** BEGIN Data listing **

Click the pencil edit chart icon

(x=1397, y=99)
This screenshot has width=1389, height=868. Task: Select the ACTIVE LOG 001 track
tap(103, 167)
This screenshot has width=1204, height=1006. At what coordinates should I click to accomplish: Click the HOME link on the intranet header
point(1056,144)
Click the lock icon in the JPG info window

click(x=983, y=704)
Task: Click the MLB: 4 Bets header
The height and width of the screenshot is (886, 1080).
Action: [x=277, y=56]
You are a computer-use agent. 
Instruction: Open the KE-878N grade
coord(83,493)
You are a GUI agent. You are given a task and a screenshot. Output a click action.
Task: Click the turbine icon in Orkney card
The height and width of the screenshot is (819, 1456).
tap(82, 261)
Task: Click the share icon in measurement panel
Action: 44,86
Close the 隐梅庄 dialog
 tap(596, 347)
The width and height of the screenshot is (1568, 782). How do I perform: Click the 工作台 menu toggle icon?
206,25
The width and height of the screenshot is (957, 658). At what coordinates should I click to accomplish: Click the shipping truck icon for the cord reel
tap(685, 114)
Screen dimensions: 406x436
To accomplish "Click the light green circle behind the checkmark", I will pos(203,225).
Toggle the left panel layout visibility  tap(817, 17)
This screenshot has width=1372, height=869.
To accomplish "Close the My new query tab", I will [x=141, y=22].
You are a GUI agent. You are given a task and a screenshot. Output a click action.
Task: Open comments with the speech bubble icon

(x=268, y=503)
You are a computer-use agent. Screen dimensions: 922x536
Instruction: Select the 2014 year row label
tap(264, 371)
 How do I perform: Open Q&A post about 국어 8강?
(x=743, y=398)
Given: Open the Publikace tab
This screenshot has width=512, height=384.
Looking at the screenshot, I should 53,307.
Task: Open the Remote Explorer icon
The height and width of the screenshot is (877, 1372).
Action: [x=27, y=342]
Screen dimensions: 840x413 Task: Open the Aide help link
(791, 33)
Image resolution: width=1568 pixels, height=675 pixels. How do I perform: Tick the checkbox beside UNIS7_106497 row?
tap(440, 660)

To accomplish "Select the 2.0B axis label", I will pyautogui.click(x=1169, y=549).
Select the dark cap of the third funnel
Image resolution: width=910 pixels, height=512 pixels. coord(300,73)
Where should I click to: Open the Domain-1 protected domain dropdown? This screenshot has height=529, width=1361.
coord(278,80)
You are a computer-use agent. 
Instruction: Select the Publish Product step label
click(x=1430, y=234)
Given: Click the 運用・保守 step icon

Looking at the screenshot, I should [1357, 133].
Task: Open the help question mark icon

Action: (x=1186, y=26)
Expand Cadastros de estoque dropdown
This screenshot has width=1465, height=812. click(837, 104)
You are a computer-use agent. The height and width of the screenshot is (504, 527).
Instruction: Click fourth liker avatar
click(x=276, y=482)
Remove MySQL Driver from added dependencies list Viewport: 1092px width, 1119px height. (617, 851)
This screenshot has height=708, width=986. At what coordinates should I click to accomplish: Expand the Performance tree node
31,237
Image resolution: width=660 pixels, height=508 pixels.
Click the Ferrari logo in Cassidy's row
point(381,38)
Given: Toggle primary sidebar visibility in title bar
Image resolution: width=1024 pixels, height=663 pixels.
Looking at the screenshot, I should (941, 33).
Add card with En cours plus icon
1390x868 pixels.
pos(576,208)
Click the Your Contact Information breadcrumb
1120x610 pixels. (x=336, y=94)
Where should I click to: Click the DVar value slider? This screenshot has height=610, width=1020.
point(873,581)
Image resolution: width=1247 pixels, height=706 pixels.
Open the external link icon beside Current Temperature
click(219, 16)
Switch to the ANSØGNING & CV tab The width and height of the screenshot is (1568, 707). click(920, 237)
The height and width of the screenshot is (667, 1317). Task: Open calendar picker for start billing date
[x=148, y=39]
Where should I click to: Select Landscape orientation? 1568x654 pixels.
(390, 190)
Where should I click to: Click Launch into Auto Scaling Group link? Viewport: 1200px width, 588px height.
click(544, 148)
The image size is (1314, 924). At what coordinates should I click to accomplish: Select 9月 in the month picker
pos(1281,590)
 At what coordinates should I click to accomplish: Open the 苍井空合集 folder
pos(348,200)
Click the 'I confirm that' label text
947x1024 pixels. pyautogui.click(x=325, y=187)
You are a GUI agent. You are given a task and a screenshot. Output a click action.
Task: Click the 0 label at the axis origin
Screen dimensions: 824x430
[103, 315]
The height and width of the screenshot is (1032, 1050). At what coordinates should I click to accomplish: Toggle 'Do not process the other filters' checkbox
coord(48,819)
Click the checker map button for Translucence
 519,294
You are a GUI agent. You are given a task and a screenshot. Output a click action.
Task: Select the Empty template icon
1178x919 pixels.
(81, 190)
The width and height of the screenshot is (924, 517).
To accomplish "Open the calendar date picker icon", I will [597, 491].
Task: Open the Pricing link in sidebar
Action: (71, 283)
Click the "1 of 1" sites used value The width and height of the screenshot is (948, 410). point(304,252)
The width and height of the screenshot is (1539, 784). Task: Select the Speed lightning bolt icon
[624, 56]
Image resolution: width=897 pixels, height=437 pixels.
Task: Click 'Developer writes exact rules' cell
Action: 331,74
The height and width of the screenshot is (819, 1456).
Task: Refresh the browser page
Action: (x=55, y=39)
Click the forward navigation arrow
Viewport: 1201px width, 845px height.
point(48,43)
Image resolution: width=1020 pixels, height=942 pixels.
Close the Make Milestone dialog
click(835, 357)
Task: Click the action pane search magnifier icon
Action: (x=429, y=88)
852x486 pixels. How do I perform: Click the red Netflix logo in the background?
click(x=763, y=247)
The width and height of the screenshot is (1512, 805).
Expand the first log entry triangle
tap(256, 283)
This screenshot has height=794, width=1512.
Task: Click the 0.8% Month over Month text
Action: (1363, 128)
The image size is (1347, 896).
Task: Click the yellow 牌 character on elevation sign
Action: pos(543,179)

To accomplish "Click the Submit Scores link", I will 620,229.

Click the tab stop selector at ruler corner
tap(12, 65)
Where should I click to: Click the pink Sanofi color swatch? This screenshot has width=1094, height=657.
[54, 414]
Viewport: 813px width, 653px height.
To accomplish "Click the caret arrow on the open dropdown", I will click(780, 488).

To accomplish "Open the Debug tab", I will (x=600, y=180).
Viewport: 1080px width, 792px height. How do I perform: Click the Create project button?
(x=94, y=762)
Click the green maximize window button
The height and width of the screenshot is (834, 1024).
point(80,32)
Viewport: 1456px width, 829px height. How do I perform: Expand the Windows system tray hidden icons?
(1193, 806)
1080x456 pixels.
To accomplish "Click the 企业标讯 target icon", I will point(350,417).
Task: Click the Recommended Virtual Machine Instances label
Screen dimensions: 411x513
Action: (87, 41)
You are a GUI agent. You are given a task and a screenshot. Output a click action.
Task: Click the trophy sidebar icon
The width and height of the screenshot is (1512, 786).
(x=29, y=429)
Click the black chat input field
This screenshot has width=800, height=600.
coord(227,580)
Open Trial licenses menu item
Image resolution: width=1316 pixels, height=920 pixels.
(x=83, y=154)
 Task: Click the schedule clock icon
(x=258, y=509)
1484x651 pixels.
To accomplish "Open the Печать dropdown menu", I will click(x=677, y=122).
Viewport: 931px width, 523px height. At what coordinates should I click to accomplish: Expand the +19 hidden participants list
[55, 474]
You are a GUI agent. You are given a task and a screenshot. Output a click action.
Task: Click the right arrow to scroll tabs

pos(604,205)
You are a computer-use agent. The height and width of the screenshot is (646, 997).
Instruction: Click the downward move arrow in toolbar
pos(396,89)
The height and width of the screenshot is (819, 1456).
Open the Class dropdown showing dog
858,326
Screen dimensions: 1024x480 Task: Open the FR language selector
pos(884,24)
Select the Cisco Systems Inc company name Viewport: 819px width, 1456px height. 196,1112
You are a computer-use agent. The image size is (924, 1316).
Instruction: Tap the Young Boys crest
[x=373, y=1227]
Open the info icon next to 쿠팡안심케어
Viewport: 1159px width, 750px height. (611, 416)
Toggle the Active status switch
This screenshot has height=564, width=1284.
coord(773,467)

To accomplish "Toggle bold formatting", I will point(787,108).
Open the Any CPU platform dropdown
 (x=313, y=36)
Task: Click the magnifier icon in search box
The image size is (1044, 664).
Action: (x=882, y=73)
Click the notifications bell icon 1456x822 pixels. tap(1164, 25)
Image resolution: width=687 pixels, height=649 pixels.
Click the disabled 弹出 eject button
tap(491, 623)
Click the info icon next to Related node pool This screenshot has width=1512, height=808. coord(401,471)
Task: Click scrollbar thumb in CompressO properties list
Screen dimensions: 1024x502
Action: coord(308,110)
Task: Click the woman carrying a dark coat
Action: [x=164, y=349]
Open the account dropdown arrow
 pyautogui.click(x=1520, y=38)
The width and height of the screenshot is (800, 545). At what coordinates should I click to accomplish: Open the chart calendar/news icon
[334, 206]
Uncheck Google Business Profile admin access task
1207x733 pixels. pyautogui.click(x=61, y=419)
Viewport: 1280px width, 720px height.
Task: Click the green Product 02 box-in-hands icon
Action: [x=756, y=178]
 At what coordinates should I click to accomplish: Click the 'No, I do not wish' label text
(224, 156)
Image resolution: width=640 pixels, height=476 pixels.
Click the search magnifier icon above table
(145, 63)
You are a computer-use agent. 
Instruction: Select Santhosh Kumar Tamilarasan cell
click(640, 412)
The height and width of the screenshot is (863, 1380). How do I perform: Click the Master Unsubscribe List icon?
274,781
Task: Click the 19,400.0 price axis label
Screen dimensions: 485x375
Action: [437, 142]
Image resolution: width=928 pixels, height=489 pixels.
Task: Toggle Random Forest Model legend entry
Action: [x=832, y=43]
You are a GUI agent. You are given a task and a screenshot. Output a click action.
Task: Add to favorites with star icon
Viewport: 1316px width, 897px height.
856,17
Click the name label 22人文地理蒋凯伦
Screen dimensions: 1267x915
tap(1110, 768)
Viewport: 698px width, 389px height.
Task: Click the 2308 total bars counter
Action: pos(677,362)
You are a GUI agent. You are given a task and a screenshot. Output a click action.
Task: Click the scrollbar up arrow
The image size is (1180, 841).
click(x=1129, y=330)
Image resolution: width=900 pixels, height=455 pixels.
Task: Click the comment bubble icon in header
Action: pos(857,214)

** END Data listing **

▶ _Do this_
In the records, starting at the line that contains "Task: Click the schedule clock icon" and ending at the line that contains "tap(491, 623)", switch every "dropdown" to "drop-down". Return only those lines, with everything else left unchanged.

▶ _In response_
 Task: Click the schedule clock icon
(x=258, y=509)
1484x651 pixels.
To accomplish "Open the Печать drop-down menu", I will click(x=677, y=122).
Viewport: 931px width, 523px height. At what coordinates should I click to accomplish: Expand the +19 hidden participants list
[55, 474]
You are a GUI agent. You are given a task and a screenshot. Output a click action.
Task: Click the right arrow to scroll tabs

pos(604,205)
You are a computer-use agent. The height and width of the screenshot is (646, 997).
Instruction: Click the downward move arrow in toolbar
pos(396,89)
The height and width of the screenshot is (819, 1456).
Open the Class drop-down showing dog
858,326
Screen dimensions: 1024x480 Task: Open the FR language selector
pos(884,24)
Select the Cisco Systems Inc company name Viewport: 819px width, 1456px height. 196,1112
You are a computer-use agent. The image size is (924, 1316).
Instruction: Tap the Young Boys crest
[x=373, y=1227]
Open the info icon next to 쿠팡안심케어
Viewport: 1159px width, 750px height. (611, 416)
Toggle the Active status switch
This screenshot has height=564, width=1284.
coord(773,467)

To accomplish "Toggle bold formatting", I will point(787,108).
Open the Any CPU platform drop-down
 (x=313, y=36)
Task: Click the magnifier icon in search box
The image size is (1044, 664).
Action: (x=882, y=73)
Click the notifications bell icon 1456x822 pixels. tap(1164, 25)
Image resolution: width=687 pixels, height=649 pixels.
Click the disabled 弹出 eject button
tap(491, 623)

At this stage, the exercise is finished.